What about the competition?
Mercedes-Benz clearly set a new benchmark in the 7-seater SUV segment but in the ultra-luxury SUV market there are a few other contenders to be considered.
The Bentley Bentayga and Rolls-Royce Cullinan are both a lot more expensive than the top of the range SUV from Mercedes-Benz. For that extra buck they provide finer materials, more exclusivity and more personalization. However they cannot match the comfortable driving dynamics and the infotainment system of the GLS.
The two direct rivals include the Audi Q7, which feels a bit dated already, and the BMW X7 which launched last year. The X7 offers a very similar package to the GLS but cannot quite deliver the same level of innovation and luxury as the GLS.

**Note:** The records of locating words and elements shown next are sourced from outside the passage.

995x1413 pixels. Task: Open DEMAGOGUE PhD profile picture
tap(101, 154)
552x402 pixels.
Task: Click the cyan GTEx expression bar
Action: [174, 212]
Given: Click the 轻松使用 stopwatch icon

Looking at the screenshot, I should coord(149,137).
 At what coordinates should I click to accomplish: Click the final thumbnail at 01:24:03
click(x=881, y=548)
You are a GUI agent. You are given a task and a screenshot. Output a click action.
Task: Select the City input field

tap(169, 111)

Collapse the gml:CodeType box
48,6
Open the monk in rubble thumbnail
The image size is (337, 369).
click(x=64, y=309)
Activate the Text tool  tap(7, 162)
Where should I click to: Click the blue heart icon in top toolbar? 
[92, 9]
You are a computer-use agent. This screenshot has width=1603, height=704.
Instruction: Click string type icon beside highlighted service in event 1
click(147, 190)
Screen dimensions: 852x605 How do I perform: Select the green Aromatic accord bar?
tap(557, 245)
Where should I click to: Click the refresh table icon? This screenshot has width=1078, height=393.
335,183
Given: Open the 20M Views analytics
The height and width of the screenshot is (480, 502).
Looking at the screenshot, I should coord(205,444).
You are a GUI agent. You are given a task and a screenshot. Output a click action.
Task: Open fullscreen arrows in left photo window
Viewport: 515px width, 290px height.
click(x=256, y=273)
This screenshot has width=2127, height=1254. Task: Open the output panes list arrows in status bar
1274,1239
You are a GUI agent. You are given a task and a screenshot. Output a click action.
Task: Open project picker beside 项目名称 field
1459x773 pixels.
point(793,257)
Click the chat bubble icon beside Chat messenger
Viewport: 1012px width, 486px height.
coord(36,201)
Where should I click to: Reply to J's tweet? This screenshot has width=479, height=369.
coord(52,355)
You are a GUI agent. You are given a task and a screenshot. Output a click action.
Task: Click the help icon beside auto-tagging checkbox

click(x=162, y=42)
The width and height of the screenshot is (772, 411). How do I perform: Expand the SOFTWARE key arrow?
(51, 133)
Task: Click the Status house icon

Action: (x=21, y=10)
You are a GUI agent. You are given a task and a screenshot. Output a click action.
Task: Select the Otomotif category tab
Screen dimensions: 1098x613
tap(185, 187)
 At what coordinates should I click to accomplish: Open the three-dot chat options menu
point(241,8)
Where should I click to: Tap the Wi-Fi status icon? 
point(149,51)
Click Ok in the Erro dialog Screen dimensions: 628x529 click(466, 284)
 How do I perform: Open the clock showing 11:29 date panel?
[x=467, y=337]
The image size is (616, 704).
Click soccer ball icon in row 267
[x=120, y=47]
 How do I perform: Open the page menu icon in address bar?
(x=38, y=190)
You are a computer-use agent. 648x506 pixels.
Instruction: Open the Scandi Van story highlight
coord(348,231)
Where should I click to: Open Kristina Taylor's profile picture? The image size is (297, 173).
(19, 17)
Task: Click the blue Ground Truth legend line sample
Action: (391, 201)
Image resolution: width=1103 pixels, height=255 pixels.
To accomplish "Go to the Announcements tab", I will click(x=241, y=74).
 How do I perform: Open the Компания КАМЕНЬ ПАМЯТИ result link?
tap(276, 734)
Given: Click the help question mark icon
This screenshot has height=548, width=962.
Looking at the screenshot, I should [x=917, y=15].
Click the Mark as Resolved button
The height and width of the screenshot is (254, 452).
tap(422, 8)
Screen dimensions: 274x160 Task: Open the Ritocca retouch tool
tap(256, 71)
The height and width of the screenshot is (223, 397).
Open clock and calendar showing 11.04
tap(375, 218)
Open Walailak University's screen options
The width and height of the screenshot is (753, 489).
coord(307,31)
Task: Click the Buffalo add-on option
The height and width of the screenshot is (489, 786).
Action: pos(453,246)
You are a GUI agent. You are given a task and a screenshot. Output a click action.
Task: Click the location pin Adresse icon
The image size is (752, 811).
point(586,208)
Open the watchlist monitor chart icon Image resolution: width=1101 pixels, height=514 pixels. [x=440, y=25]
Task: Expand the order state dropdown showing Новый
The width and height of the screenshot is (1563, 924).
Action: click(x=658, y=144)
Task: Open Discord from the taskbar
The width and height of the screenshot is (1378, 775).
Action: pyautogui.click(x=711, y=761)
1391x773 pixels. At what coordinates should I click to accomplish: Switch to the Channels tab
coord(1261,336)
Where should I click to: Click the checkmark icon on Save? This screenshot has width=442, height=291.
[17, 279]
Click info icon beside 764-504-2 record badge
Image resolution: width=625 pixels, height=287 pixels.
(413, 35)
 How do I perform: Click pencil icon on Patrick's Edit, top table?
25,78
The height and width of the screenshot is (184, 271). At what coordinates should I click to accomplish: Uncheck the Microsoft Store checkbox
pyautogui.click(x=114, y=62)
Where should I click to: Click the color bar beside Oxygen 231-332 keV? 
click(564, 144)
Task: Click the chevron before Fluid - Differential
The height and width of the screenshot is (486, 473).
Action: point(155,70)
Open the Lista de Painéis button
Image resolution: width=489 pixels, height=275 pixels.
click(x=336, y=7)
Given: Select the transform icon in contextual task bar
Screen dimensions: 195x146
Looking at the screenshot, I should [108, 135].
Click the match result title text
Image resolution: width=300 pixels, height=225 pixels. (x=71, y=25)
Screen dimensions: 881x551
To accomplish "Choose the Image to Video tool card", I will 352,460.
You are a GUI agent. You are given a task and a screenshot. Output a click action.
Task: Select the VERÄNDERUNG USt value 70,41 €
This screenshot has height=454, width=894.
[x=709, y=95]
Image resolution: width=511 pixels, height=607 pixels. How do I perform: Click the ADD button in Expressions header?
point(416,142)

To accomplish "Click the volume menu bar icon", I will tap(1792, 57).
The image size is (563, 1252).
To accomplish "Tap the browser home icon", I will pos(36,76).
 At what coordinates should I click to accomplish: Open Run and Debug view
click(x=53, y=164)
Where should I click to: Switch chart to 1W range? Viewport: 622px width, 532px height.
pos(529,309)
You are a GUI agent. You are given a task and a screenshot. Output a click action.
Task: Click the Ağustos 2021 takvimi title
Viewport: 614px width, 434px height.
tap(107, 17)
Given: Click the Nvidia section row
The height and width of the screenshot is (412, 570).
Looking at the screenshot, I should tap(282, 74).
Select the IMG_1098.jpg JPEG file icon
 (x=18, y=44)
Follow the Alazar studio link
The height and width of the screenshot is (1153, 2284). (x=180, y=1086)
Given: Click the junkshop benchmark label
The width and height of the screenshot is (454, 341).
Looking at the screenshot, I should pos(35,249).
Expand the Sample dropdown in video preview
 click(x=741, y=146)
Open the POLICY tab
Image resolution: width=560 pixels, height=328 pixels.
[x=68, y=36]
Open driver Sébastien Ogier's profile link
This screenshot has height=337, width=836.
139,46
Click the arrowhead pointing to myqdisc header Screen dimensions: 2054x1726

The new Mercedes-Benz GLS sets a new benchmark in the segment. For the first time it is a true SUV version of the S-Class with all luxury possible. The E-Active Body Control is an incredible piece of engineering that takes comfort and driving dynamics to unexpected new levels. The new electrified 4.0 V8 in the GLS 560 on the other hand is not quite as sporty as I had hoped which leaves me with a strong craving for a GLS 63 AMG.